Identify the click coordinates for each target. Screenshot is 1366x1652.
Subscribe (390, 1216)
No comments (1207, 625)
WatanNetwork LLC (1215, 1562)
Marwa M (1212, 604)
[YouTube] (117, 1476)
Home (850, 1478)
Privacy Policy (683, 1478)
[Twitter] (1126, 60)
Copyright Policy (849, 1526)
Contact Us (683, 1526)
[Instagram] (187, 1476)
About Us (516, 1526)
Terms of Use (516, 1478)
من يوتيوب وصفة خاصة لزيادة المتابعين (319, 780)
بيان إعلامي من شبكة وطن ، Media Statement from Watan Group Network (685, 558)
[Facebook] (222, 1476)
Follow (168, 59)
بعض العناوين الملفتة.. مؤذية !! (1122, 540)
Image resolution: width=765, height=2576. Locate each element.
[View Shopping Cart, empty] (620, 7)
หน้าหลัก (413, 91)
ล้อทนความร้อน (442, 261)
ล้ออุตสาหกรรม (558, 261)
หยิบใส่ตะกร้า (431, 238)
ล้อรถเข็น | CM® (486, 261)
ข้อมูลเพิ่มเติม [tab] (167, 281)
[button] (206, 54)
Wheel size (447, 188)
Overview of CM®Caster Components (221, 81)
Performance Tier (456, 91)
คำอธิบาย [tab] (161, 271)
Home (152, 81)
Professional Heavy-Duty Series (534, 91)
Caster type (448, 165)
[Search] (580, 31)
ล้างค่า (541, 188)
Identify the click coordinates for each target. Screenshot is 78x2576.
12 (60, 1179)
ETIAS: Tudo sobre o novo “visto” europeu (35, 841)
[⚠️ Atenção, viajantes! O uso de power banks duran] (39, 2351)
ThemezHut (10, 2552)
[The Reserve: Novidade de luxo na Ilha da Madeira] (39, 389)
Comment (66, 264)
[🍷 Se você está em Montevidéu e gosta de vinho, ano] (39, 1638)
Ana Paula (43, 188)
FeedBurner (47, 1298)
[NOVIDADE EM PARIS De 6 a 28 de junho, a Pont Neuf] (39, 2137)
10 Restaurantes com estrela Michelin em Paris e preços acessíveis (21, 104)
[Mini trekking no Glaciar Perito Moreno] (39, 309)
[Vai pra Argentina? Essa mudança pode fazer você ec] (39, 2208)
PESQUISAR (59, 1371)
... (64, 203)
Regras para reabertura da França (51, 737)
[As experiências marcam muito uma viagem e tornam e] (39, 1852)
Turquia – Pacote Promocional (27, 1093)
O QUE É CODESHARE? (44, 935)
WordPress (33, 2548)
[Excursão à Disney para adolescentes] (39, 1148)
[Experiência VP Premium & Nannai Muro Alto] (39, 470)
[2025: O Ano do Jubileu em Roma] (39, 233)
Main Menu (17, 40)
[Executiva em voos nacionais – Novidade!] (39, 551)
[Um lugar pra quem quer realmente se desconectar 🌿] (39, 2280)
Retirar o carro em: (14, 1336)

-=-=-=-=-

== Your objective ==
Word for word, set down all of the records above.

== Output for this task ==
Identify the click coordinates for each target. Screenshot is 1366x1652.
Subscribe (390, 1216)
No comments (1207, 625)
WatanNetwork LLC (1215, 1562)
Marwa M (1212, 604)
[YouTube] (117, 1476)
Home (850, 1478)
Privacy Policy (683, 1478)
[Twitter] (1126, 60)
Copyright Policy (849, 1526)
Contact Us (683, 1526)
[Instagram] (187, 1476)
About Us (516, 1526)
Terms of Use (516, 1478)
من يوتيوب وصفة خاصة لزيادة المتابعين (319, 780)
بيان إعلامي من شبكة وطن ، Media Statement from Watan Group Network (685, 558)
[Facebook] (222, 1476)
Follow (168, 59)
بعض العناوين الملفتة.. مؤذية !! (1122, 540)
Image resolution: width=765, height=2576. Locate each element.
[View Shopping Cart, empty] (620, 7)
หน้าหลัก (413, 91)
ล้อทนความร้อน (442, 261)
ล้ออุตสาหกรรม (558, 261)
หยิบใส่ตะกร้า (431, 238)
ล้อรถเข็น | CM® (486, 261)
ข้อมูลเพิ่มเติม [tab] (167, 281)
[button] (206, 54)
Wheel size (447, 188)
Overview of CM®Caster Components (221, 81)
Performance Tier (456, 91)
คำอธิบาย [tab] (161, 271)
Home (152, 81)
Professional Heavy-Duty Series (534, 91)
Caster type (448, 165)
[Search] (580, 31)
ล้างค่า (541, 188)
Identify the click coordinates for each target. Screenshot is 78x2576.
12 (60, 1179)
ETIAS: Tudo sobre o novo “visto” europeu (35, 841)
[⚠️ Atenção, viajantes! O uso de power banks duran] (39, 2351)
ThemezHut (10, 2552)
[The Reserve: Novidade de luxo na Ilha da Madeira] (39, 389)
Comment (66, 264)
[🍷 Se você está em Montevidéu e gosta de vinho, ano] (39, 1638)
Ana Paula (43, 188)
FeedBurner (47, 1298)
[NOVIDADE EM PARIS De 6 a 28 de junho, a Pont Neuf] (39, 2137)
10 Restaurantes com estrela Michelin em Paris e preços acessíveis (21, 104)
[Mini trekking no Glaciar Perito Moreno] (39, 309)
[Vai pra Argentina? Essa mudança pode fazer você ec] (39, 2208)
PESQUISAR (59, 1371)
... (64, 203)
Regras para reabertura da França (51, 737)
[As experiências marcam muito uma viagem e tornam e] (39, 1852)
Turquia – Pacote Promocional (27, 1093)
O QUE É CODESHARE? (44, 935)
WordPress (33, 2548)
[Excursão à Disney para adolescentes] (39, 1148)
[Experiência VP Premium & Nannai Muro Alto] (39, 470)
[2025: O Ano do Jubileu em Roma] (39, 233)
Main Menu (17, 40)
[Executiva em voos nacionais – Novidade!] (39, 551)
[Um lugar pra quem quer realmente se desconectar 🌿] (39, 2280)
Retirar o carro em: (14, 1336)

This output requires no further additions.